BEGIN DATA PROVIDED
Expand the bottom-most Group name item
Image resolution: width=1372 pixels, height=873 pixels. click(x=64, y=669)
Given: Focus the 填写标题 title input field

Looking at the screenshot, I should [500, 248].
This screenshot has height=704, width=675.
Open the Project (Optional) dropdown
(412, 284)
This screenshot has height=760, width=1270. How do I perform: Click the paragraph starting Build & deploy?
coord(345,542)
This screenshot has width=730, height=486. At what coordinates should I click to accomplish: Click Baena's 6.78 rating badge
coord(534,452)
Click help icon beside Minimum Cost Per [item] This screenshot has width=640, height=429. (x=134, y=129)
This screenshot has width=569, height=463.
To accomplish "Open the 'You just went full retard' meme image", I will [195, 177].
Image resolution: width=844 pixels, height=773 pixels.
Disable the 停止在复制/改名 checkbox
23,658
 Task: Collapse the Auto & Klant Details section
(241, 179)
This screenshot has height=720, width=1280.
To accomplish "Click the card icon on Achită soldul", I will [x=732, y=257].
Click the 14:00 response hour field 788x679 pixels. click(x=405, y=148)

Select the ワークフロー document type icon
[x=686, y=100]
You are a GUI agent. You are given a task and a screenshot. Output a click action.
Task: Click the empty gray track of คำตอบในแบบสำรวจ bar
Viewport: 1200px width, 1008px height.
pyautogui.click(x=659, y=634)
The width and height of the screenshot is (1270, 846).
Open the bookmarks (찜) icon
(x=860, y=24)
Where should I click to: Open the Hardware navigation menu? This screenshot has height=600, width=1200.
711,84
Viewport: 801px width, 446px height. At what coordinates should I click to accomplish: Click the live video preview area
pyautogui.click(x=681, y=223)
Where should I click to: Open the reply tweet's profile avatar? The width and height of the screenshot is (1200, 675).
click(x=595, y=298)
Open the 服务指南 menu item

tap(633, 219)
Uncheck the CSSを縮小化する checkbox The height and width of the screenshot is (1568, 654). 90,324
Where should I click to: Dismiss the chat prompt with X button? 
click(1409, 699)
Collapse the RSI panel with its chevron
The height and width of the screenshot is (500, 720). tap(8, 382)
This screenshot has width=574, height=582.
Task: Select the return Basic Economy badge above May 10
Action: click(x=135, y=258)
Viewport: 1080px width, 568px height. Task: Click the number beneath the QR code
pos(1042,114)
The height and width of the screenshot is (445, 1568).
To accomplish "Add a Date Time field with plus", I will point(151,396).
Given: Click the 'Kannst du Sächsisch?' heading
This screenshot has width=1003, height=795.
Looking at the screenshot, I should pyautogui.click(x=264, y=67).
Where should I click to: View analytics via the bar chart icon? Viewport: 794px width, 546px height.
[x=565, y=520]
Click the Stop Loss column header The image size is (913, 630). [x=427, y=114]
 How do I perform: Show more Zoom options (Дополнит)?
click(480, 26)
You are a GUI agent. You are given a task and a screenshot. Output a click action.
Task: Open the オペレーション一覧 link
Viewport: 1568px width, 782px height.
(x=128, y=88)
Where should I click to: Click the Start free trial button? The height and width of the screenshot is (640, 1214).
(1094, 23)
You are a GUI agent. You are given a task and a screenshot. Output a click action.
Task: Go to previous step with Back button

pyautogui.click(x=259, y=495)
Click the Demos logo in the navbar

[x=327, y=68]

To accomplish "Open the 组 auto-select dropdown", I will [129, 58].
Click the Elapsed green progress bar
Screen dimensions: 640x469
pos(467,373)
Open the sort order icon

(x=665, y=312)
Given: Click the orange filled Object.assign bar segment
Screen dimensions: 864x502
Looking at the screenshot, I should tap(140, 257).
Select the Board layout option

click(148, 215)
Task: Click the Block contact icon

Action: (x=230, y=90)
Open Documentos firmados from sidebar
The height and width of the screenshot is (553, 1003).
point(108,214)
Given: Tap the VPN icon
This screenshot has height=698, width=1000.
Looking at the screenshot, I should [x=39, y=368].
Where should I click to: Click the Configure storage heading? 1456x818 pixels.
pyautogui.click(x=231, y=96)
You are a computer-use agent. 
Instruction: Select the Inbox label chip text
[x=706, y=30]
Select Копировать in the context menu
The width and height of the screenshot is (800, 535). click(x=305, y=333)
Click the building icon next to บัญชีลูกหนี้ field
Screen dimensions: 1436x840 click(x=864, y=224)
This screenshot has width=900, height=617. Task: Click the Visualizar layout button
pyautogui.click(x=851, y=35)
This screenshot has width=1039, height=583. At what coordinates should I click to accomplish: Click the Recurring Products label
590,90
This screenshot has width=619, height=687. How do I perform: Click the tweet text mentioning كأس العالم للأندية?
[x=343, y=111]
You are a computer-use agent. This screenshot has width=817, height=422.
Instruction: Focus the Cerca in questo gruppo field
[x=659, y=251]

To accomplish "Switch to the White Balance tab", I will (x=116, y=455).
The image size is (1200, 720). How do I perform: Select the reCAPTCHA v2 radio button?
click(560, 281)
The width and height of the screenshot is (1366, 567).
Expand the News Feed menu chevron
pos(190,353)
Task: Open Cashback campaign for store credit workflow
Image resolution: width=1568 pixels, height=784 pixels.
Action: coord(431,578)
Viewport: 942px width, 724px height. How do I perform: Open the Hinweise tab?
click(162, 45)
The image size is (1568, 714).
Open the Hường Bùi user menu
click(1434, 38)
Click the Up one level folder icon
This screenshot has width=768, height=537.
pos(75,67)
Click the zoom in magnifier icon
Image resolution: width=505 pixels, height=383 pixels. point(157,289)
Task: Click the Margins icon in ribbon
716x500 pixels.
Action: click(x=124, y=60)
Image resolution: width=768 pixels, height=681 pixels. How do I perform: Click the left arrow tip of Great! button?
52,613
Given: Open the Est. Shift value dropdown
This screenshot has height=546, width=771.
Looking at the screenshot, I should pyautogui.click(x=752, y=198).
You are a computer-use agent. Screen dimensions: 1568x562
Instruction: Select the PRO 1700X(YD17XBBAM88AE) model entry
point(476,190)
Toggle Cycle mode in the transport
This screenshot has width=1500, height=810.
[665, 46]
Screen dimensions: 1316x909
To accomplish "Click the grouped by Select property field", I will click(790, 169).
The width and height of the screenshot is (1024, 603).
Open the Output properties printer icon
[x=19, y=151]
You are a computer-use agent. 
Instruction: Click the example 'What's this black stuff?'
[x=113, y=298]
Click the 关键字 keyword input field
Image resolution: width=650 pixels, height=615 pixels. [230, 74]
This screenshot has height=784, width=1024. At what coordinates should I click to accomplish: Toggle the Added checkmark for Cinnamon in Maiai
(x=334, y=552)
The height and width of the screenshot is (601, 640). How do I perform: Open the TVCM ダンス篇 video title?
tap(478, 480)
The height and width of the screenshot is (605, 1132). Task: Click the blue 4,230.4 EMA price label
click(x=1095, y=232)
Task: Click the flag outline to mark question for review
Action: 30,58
END DATA PROVIDED
WHAT YOU WILL DO: Copy each line of the records above that carries the word "computer".

RESULT BELOW:
You are a computer-use agent. 
You are a computer-use agent. This screenshot has width=817, height=422.
You are a computer-use agent. Screen dimensions: 1568x562
You are a computer-use agent. 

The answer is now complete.